> [Extracted entries]:
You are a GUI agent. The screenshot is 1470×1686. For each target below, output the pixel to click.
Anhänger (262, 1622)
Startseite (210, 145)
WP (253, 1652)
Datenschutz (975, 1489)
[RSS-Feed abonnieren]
==
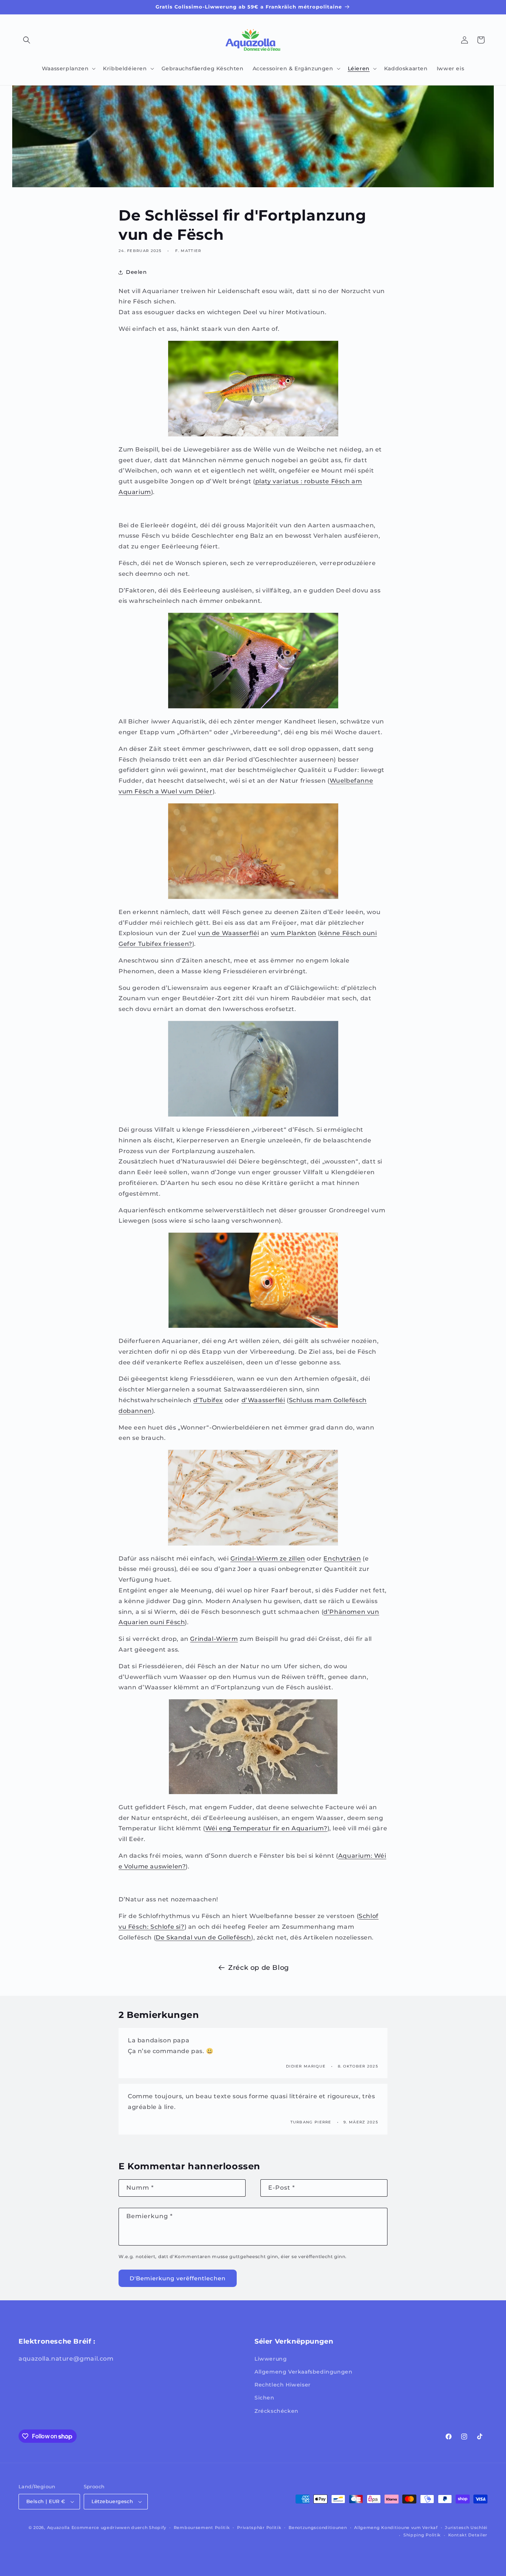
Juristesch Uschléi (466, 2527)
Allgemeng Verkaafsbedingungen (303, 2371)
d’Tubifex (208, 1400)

> [Work instructions]: Print exactly the lines above, between the one holding "You are a GUI" and the one holding "[RSS-Feed abonnieren]", inclusive, and nothing besides.

> [Written answer]:
You are a GUI agent. The screenshot is 1470×1686. For each target below, output the pixel to click.
Anhänger (262, 1622)
Startseite (210, 145)
WP (253, 1652)
Datenschutz (975, 1489)
[RSS-Feed abonnieren]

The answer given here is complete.